/---

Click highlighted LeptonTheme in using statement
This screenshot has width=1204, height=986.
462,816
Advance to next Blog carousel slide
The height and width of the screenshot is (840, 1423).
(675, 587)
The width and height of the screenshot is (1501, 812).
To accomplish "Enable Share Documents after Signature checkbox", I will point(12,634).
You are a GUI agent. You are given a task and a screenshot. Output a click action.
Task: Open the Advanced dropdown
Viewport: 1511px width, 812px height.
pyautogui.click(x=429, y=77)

\---

▸ **Try it**
Exactly the lines from the one containing "The width and" through the final line above, and only those, should be given again.

▸ **Task output**
The width and height of the screenshot is (1501, 812).
To accomplish "Enable Share Documents after Signature checkbox", I will point(12,634).
You are a GUI agent. You are given a task and a screenshot. Output a click action.
Task: Open the Advanced dropdown
Viewport: 1511px width, 812px height.
pyautogui.click(x=429, y=77)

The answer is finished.